What you are asked to do — Print the listing exactly as it stands, and skip any pictures in it.

☆ ☆ ☆ ☆ ☆ ☆ ☆

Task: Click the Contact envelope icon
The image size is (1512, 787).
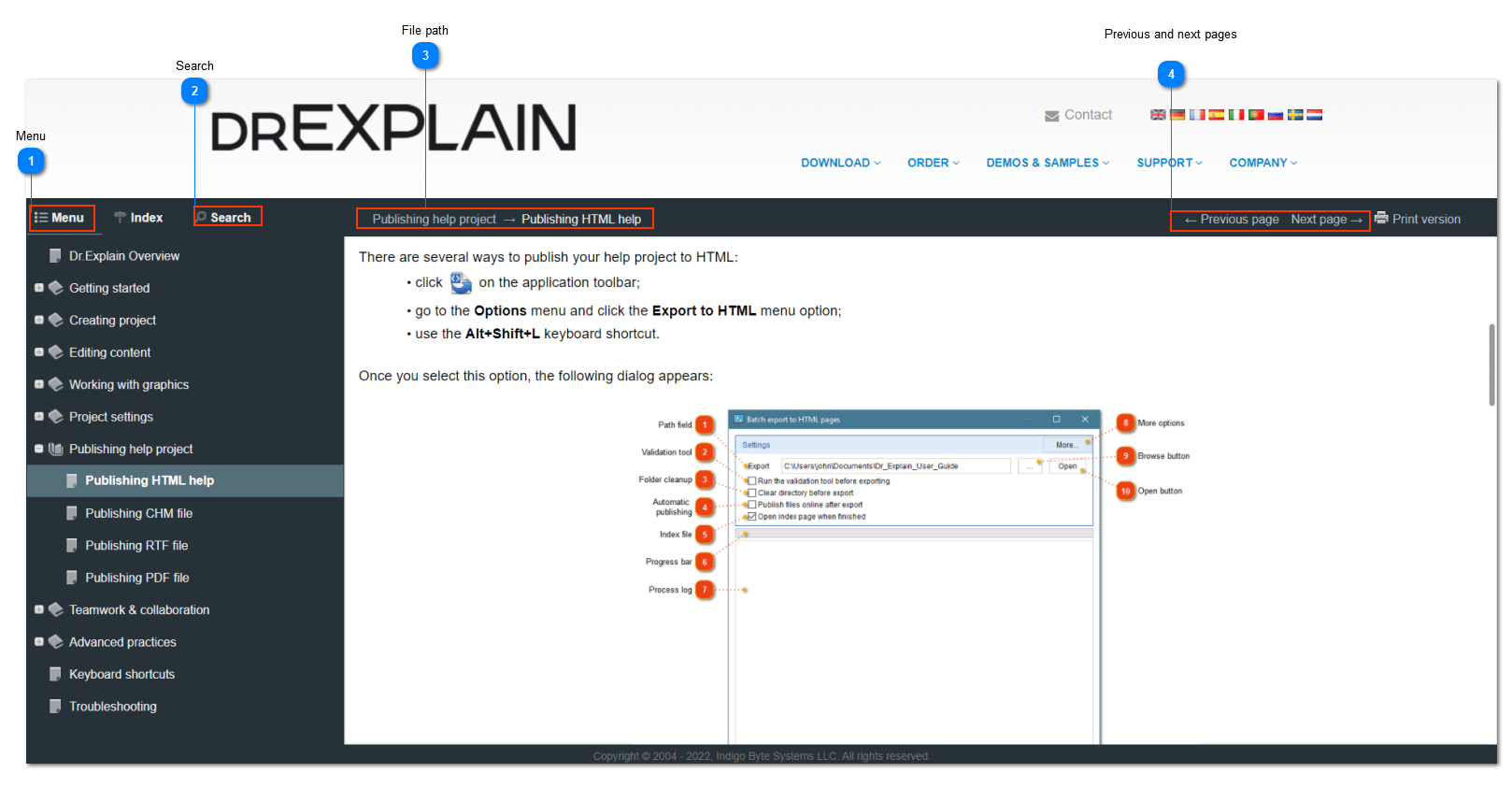Action: [1051, 116]
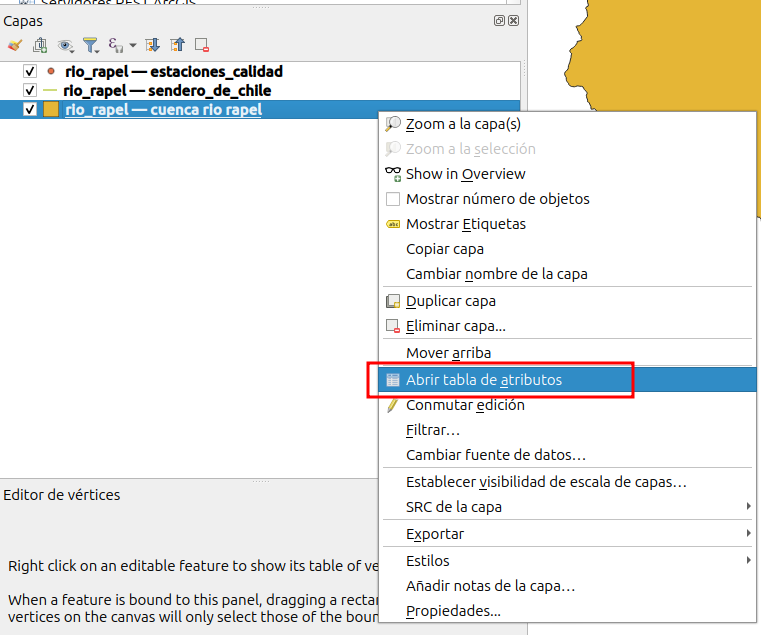The image size is (761, 635).
Task: Undock the Capas panel float icon
Action: click(x=499, y=21)
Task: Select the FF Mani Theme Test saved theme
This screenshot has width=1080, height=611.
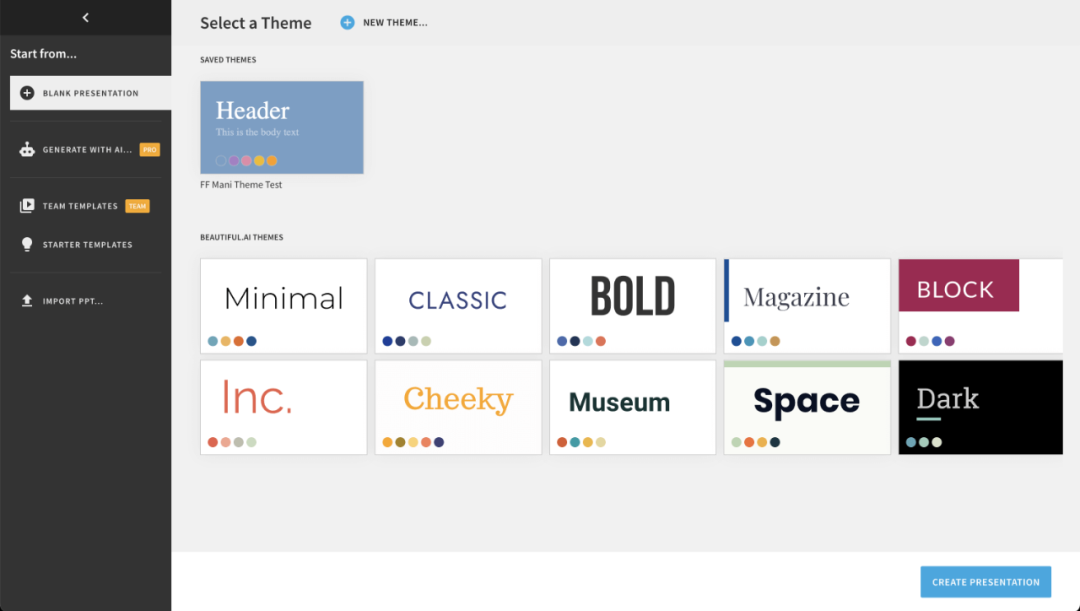Action: (281, 127)
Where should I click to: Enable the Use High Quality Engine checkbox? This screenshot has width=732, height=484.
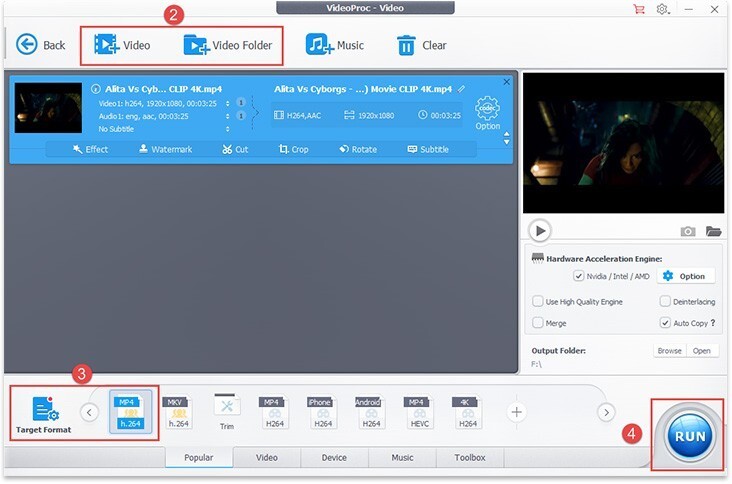click(537, 301)
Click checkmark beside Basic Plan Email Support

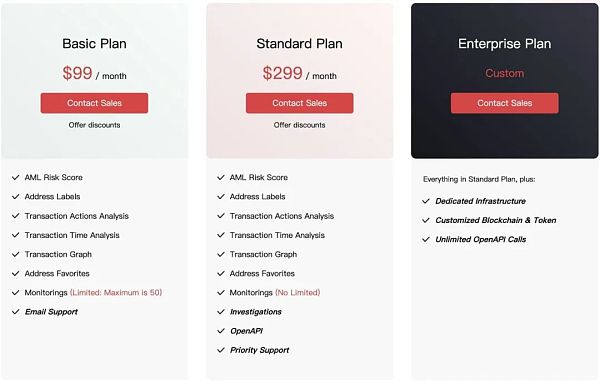(x=16, y=312)
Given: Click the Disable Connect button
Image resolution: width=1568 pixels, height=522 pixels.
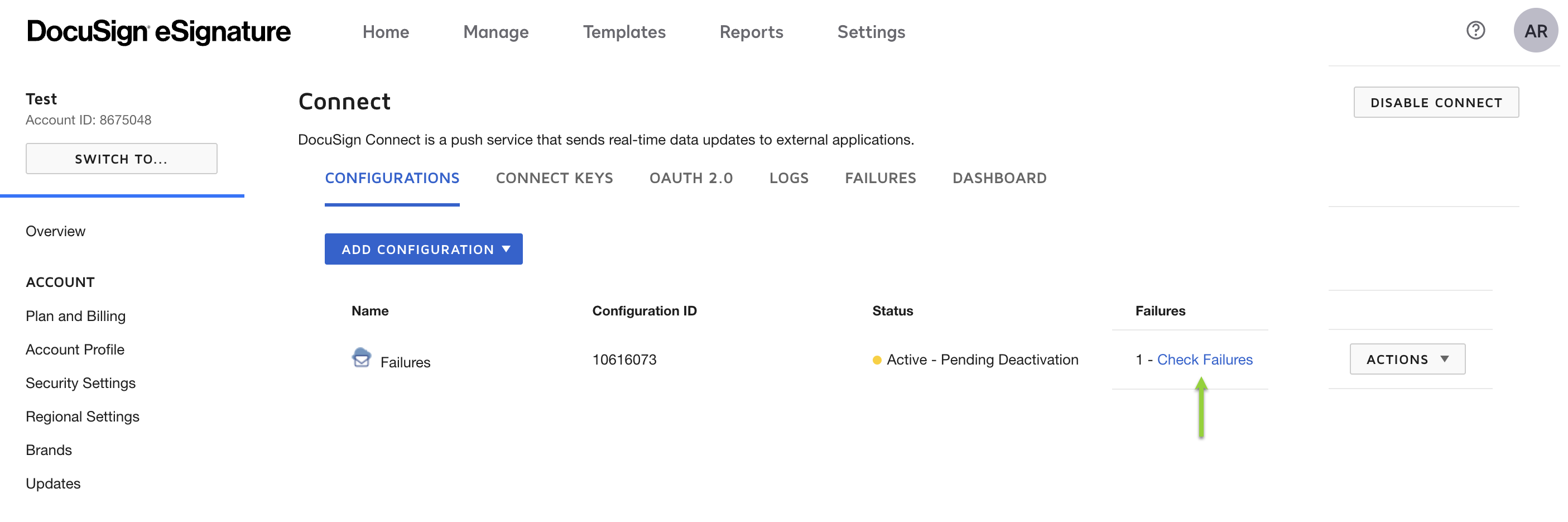Looking at the screenshot, I should 1435,103.
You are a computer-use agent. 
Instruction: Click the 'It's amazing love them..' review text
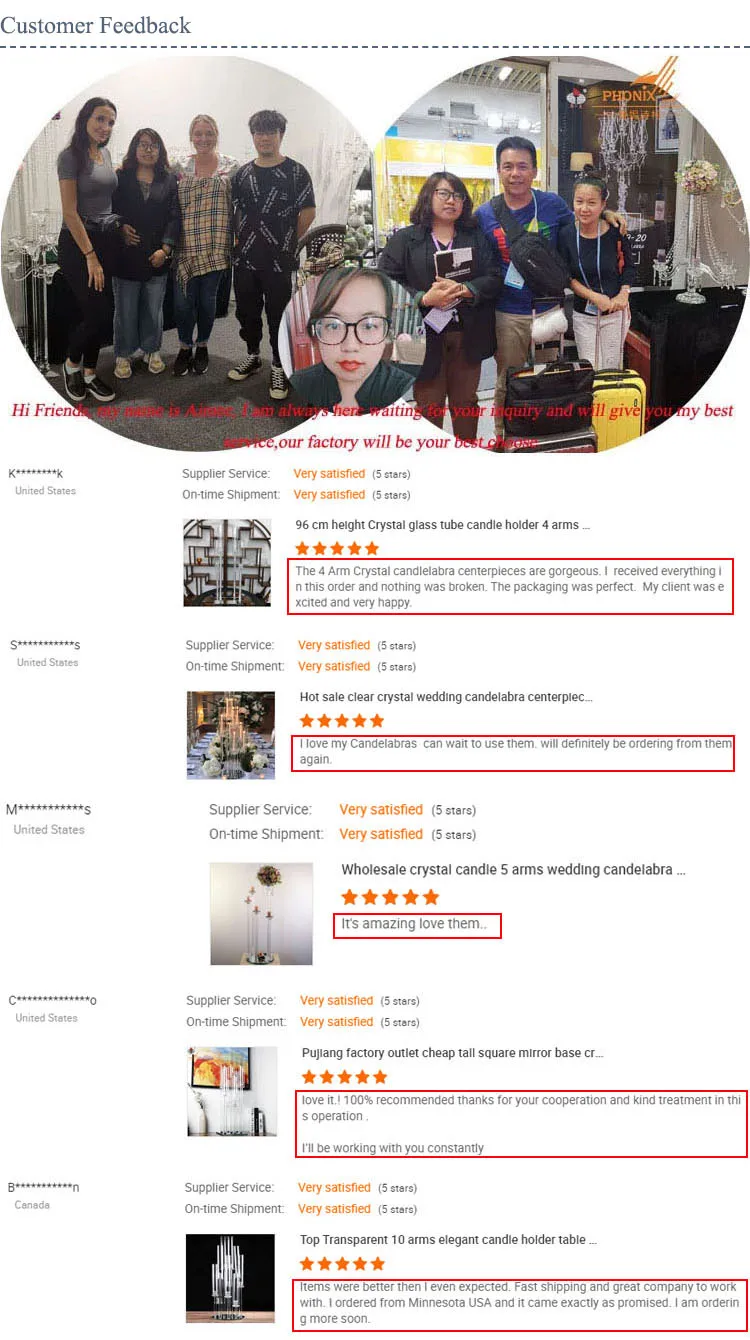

☆ ☆ ☆ ☆ ☆ ☆ ☆

Solution —
Task: Click the Contact envelope icon
The image size is (1512, 787).
Action: [1051, 116]
The image size is (761, 635).
Task: Undock the Capas panel float icon
Action: click(x=499, y=21)
Task: Select the FF Mani Theme Test saved theme
This screenshot has width=1080, height=611.
Action: (281, 127)
Where should I click to: Enable the Use High Quality Engine checkbox? This screenshot has width=732, height=484.
click(537, 301)
Click checkmark beside Basic Plan Email Support

(x=16, y=312)
Given: Click the Disable Connect button
Image resolution: width=1568 pixels, height=522 pixels.
Looking at the screenshot, I should 1435,103.
You are a computer-use agent. 
Instruction: Click the 'It's amazing love them..' review text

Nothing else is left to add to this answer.